Sexuality and Spirituality: Convergence or Alienation? by Stephanie Arel

stephanie-arelI just finished reading for review The Bloomsbury Reader in Religion, Gender, and Sexualityedited by Donald L. Boisvert and Carly Daniel-Hughes. Targeting an undergraduate audience, the text explores ways that religion, gender, and sexuality intersect and interact in a variety of religious traditions.
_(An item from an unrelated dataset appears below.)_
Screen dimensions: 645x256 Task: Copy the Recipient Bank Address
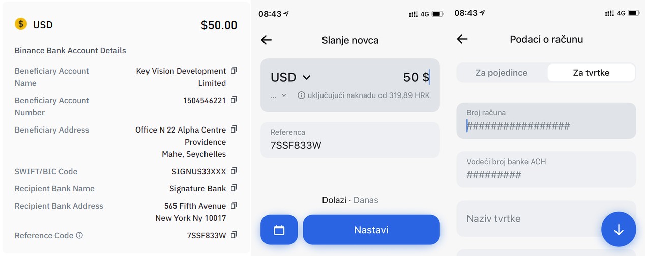[x=234, y=205]
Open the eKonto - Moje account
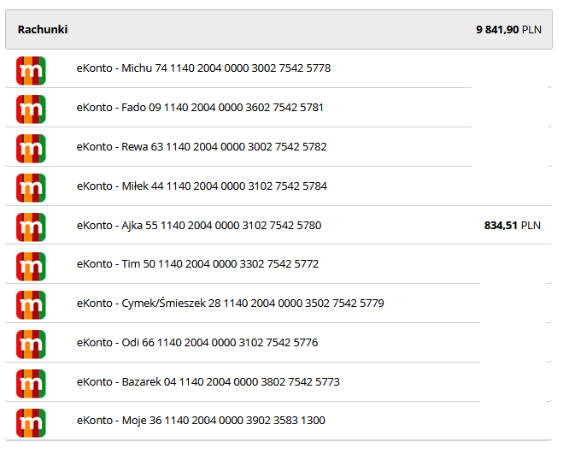 coord(201,422)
The book’s essays traverse a wide sampling of religious inheritance including indigenous traditions, Christianity, Judaism, Islam, and various Asian religions. The topics examined range from the culture of male love in Japanese Buddhism to various themes of love in Haitian Voodoo, from sexual desire in Beguine communities to Gandhi’s experiments in sexual chastity, and from the passion of St. Pelagius to the transgender performance characteristic of the Hijra identity in India. Among other things, the book offers a wide array of interpretations regarding how sexuality emerges in particular traditions and contexts. One is left with a feeling that nearly anything goes depending on which set of rules or religious mores a particular group of people follow. The variations presented in each chapter related to the interpretation of sexuality’s embeddedness in spiritual expression problematize the notion of the “normal” emerging in sexual desire and expression. Continue reading “Sexuality and Spirituality: Convergence or Alienation? by Stephanie Arel”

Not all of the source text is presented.